Purpose: Our goal was to develop a deep network for whole-head segmentation, including clinical magnetic resonance imaging (MRI) with abnormal anatomy, and compile the first public benchmark dataset for this purpose. We collected 98 MRIs with volumetric segmentation labels for a diverse set of human subjects, including normal and abnormal anatomy in clinical cases of stroke and disorders of consciousness.

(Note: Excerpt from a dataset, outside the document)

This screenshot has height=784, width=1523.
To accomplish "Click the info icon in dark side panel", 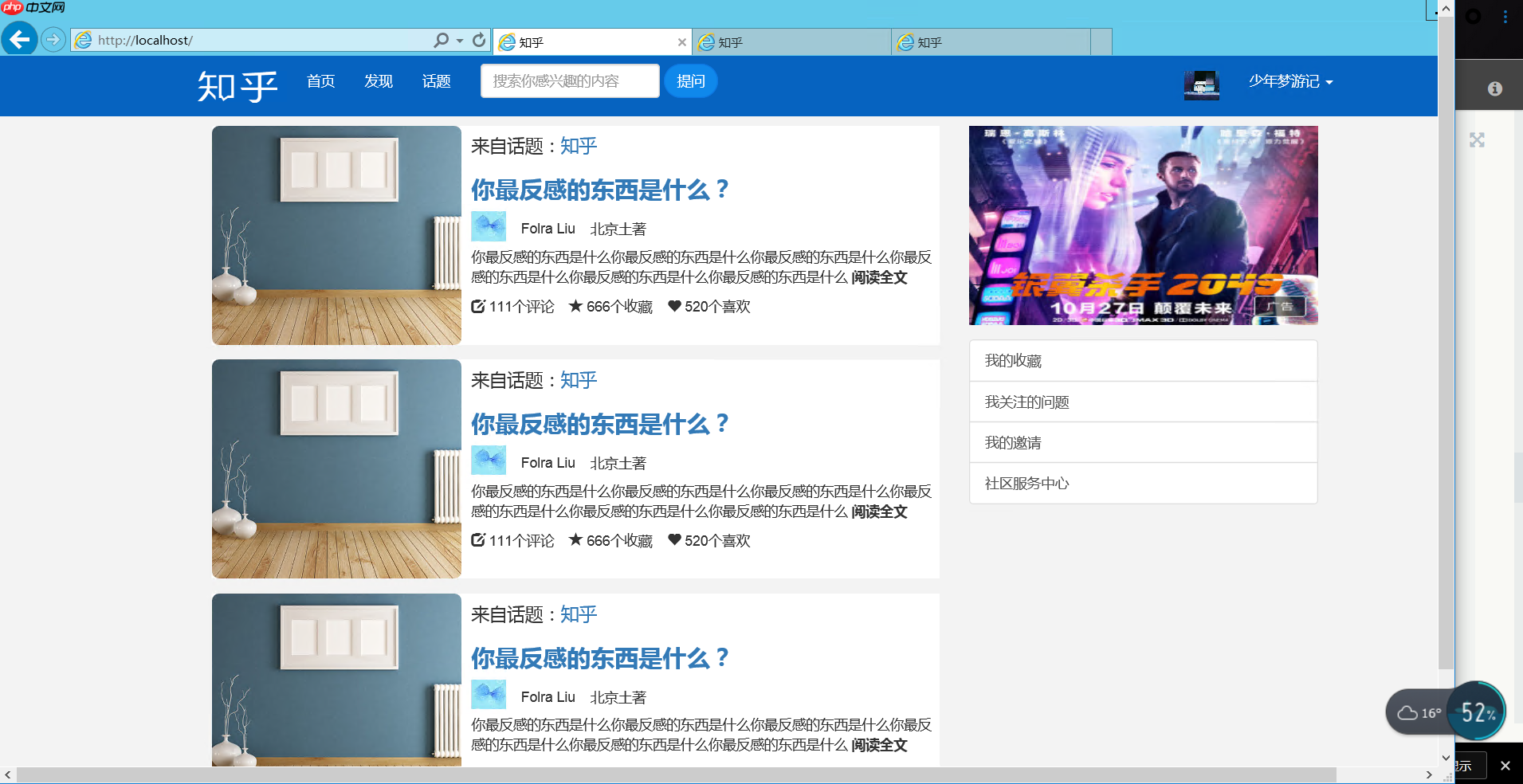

Approach: Training labels were generated by manually correcting initial automated segmentations for skin/scalp, skull, cerebro-spinal fluid, gray matter, white matter, air cavity, and extracephalic air. We developed a "MultiAxial" network consisting of three 2D U-Net that operate independently in sagittal, axial, and coronal planes, which are then combined to produce a single 3D segmentation.

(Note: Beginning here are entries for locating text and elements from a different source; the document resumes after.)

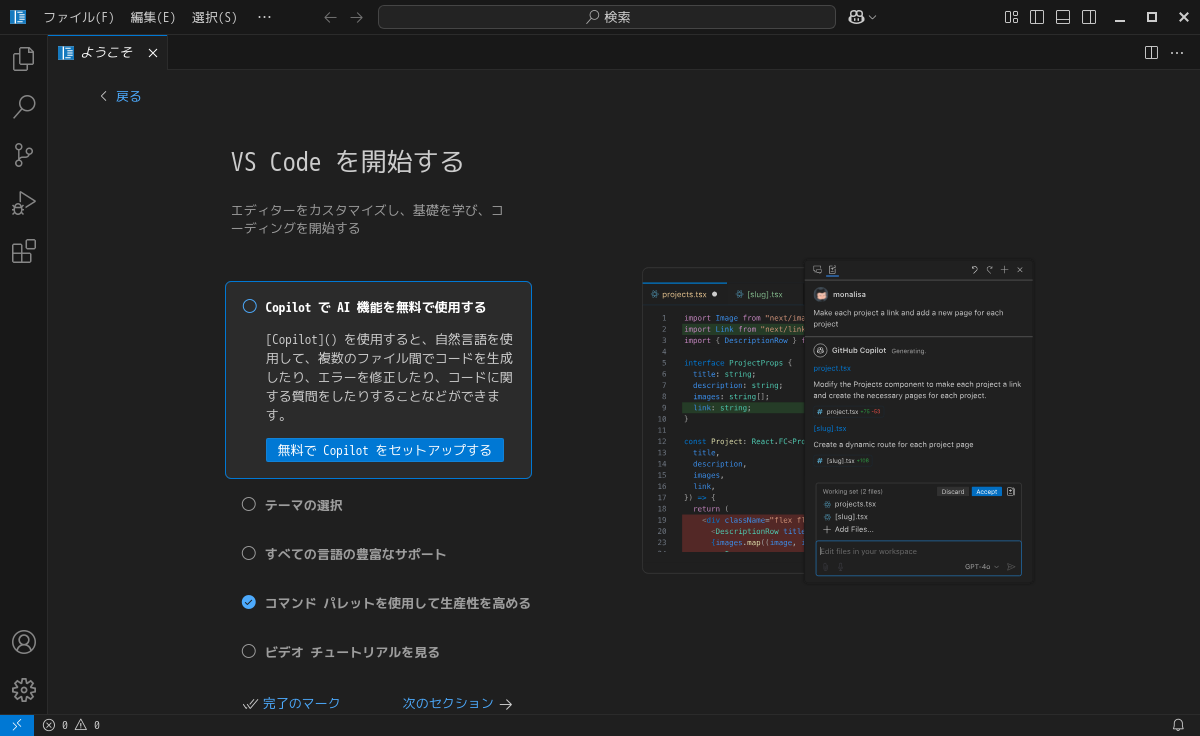Open the Search view in activity bar
Screen dimensions: 1200x736
click(24, 107)
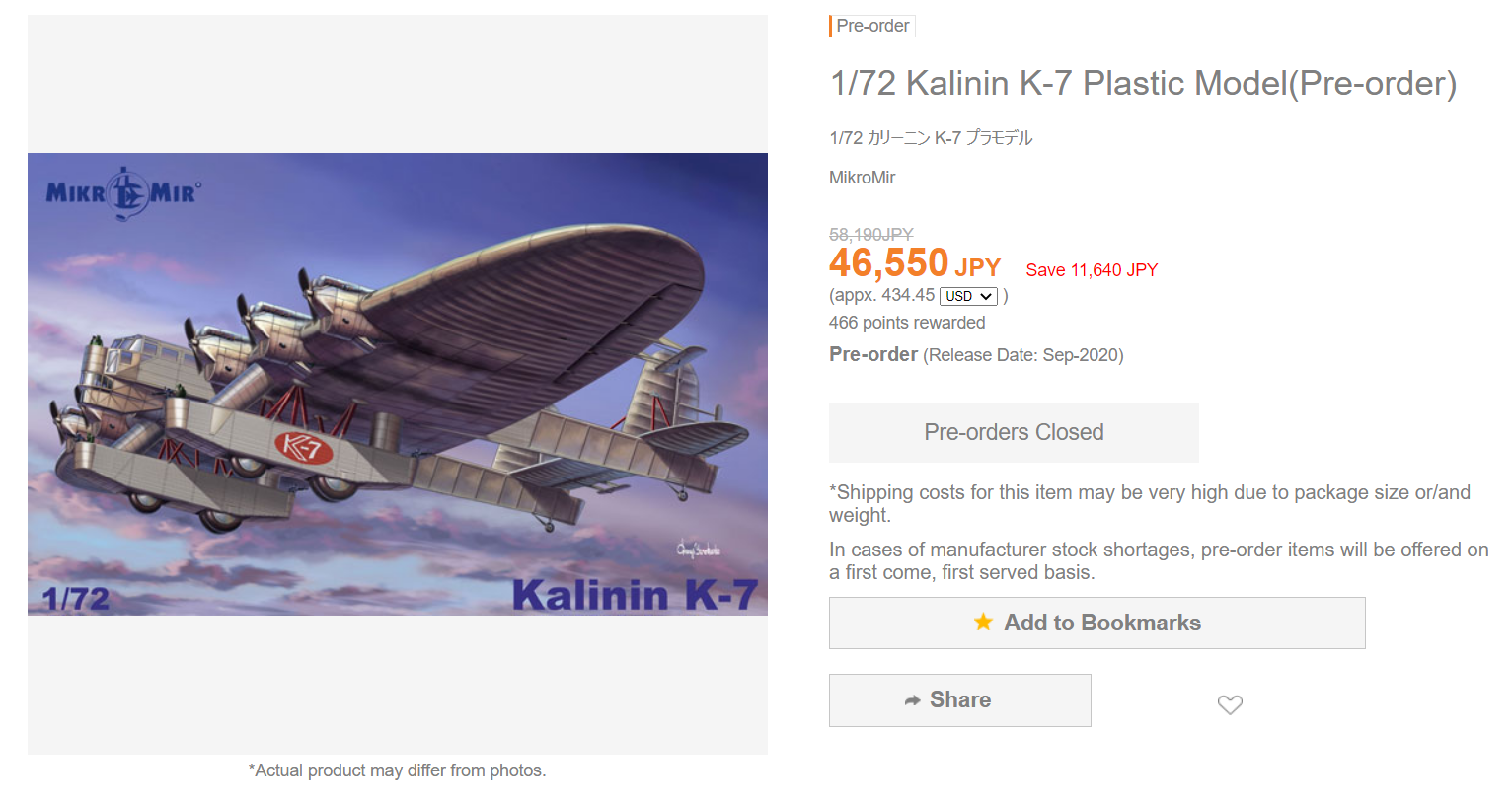
Task: Click the shipping costs notice
Action: pyautogui.click(x=1149, y=503)
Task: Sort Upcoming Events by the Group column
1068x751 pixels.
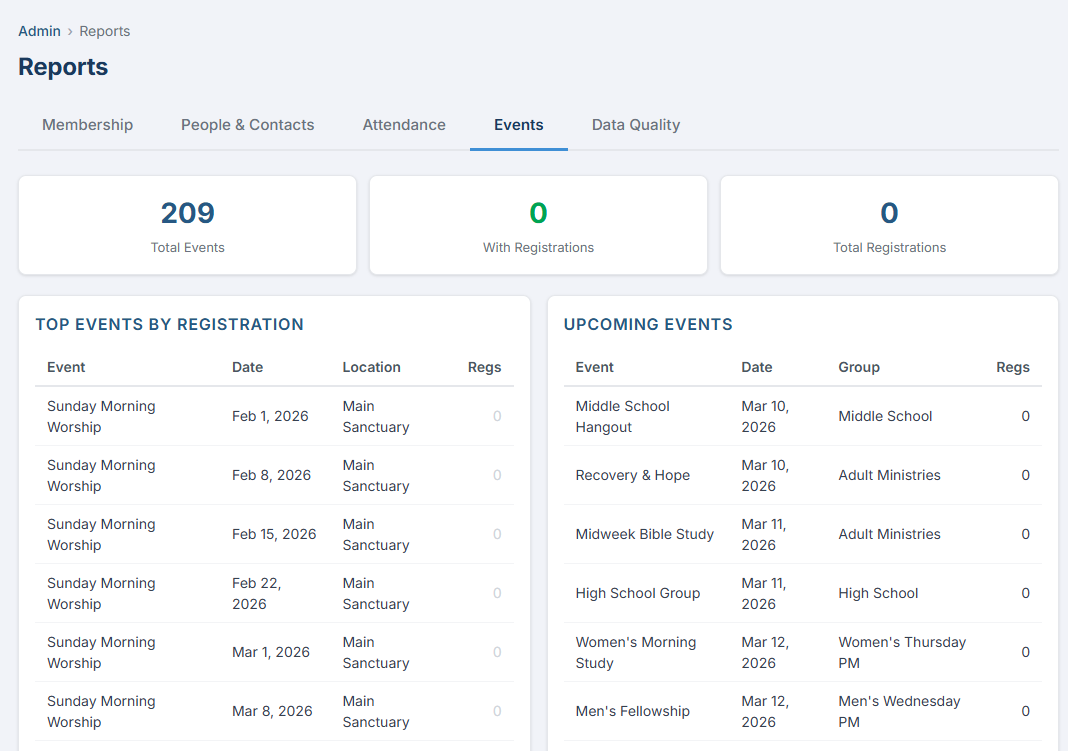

Results: The MultiAxial network achieved a test-set Dice scores of 0.88 ± 0.04 (median ± interquartile range) on whole-head segmentation, including gray and white matter. This was compared with 0.86 ± 0.04 for Multipriors and 0.79 ± 0.10 for SPM12, two standard tools currently available for this task. The MultiAxial network gains in robustness by avoiding the need for coregistration with an atlas. It performed well in regions with abnormal anatomy and on images that have been de-identified. It enables more accurate and robust current flow modeling when incorporated into ROAST, a widely used modeling toolbox for transcranial electric stimulation.

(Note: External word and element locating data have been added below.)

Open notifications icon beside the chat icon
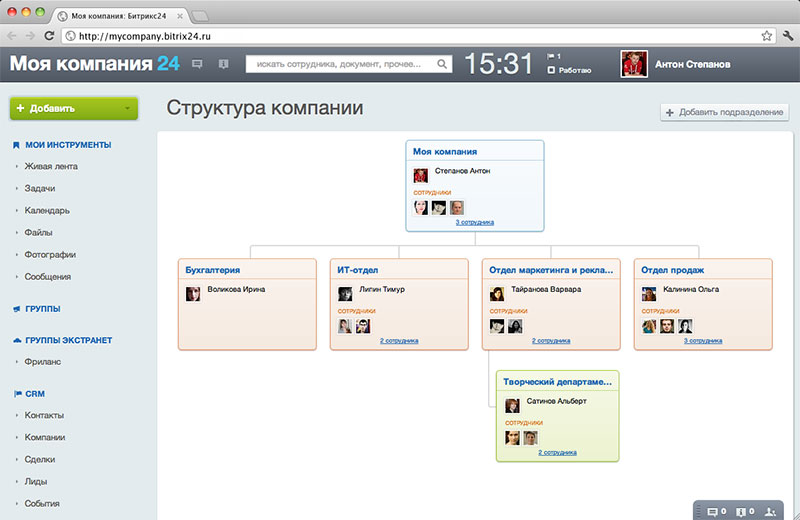This screenshot has width=800, height=520. [x=223, y=64]
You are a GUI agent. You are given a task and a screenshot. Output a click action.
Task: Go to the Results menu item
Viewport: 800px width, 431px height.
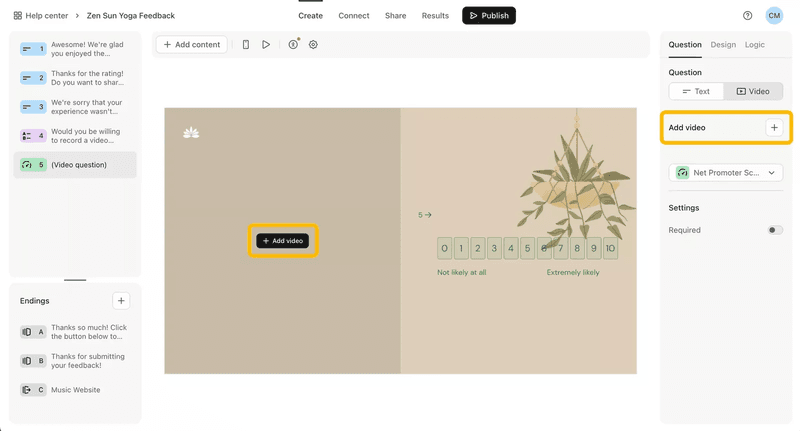[x=435, y=16]
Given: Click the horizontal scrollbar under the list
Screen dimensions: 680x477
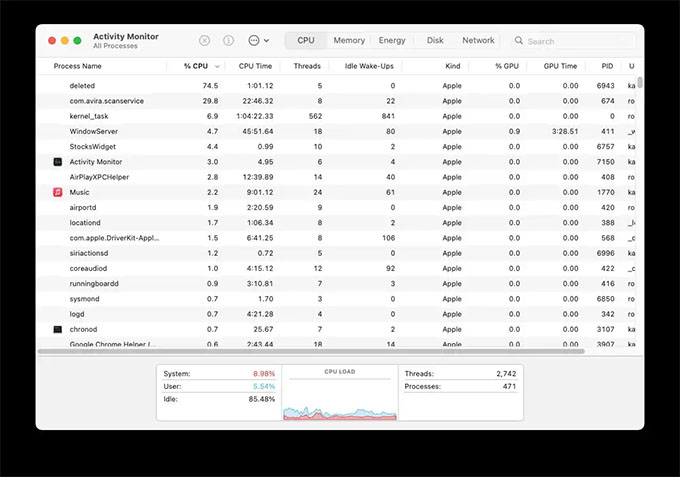Looking at the screenshot, I should pos(311,351).

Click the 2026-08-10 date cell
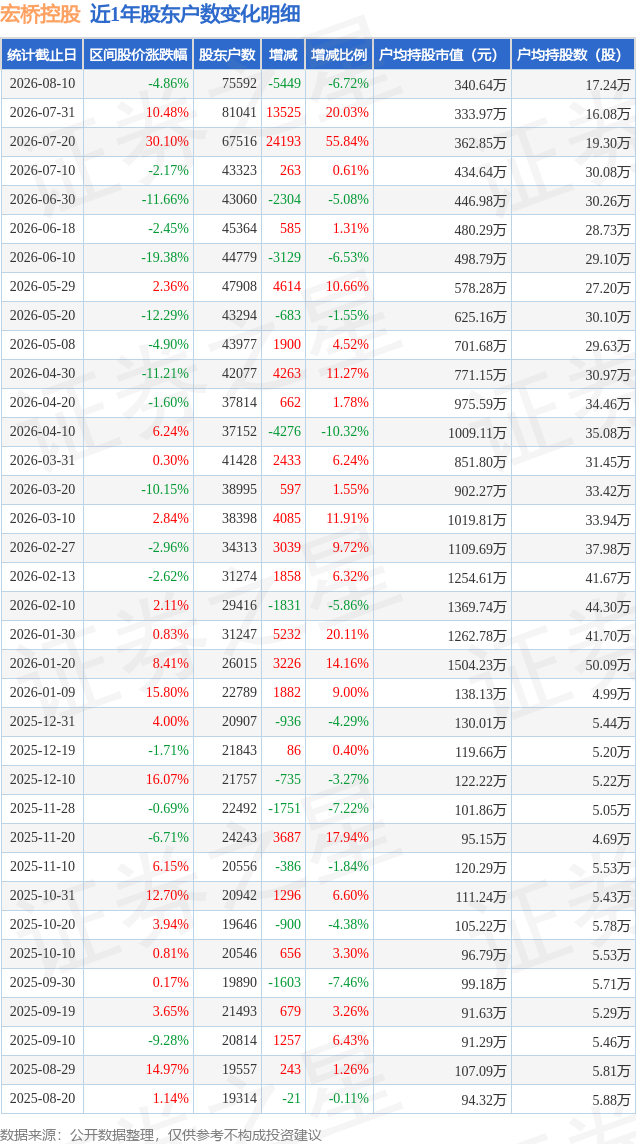pyautogui.click(x=42, y=83)
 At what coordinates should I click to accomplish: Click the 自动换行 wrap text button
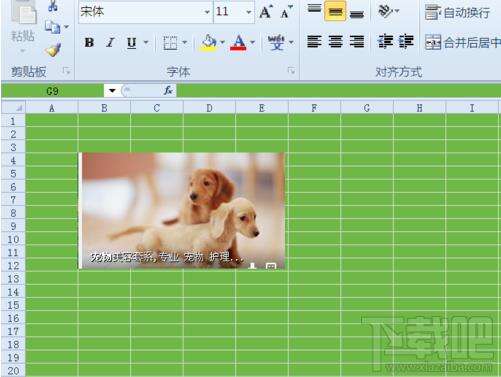click(457, 13)
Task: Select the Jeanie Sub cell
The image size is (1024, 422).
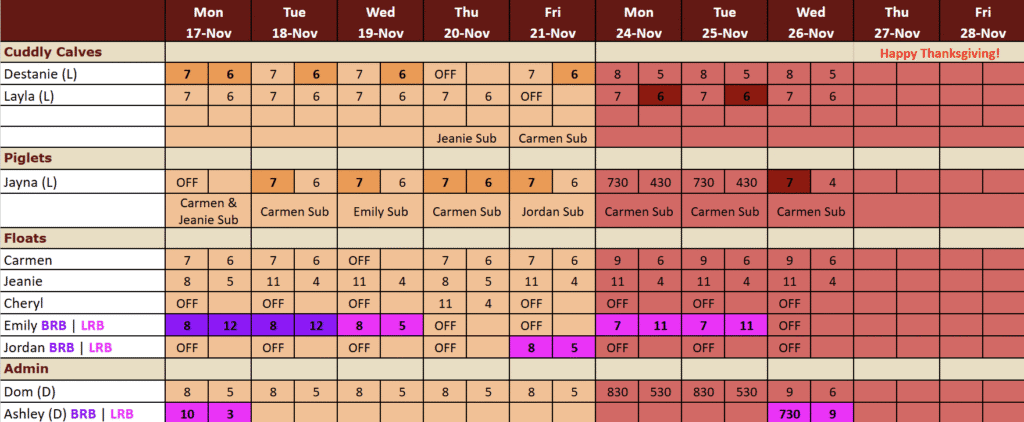Action: pos(467,137)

Conclusions: We are releasing a new state-of-the-art tool for whole-head MRI segmentation in abnormal anatomy, along with the largest volume of labeled clinical head MRIs, including labels for nonbrain structures. Together, the model and data may serve as a benchmark for future efforts.

脑解剖异常的MRI全头分割:模型与数据发布。
目的:我们的目标是开发一个用于全头部分割的深度网络,包括异常解剖的临床磁共振成像(MRI),并为此目的编制第一个公开的基准数据集。我们收集了98个具有体积分割标签的mri,用于不同的人类受试者,包括中风和意识障碍的临床病例中的正常和异常解剖。方法:通过手动校正皮肤/头皮、颅骨、脑脊液、灰质、白质、空腔和脑外空气的初始自动分割来生成训练标签。我们开发了一个“多轴”网络,由三个2D U-Net组成,它们分别在矢状面、轴状面和冠状面独立运行,然后将它们组合在一起产生一个单一的3D分割。结果:MultiAxial网络在包括灰质和白质在内的整个头部分割上的测试集Dice得分为0.88±0.04(中位数±四分位数范围)。相比之下,目前可用于该任务的两种标准工具Multipriors为0.86±0.04,SPM12为0.79±0.10。多轴网络通过避免与图谱的共配准而获得鲁棒性。它在解剖结构异常的区域和已经去识别的图像上表现良好。它可以更准确和强大的电流建模时,结合到ROAST,一个广泛使用的模型工具箱,经颅电刺激。结论:我们正在发布一种新的最先进的工具,用于异常解剖的全头部MRI分割,以及最大容量的标记临床头部MRI,包括非脑结构的标记。该模型和数据可以作为未来工作的基准。
本文章由计算机程序翻译,如有差异,请以英文原文为准。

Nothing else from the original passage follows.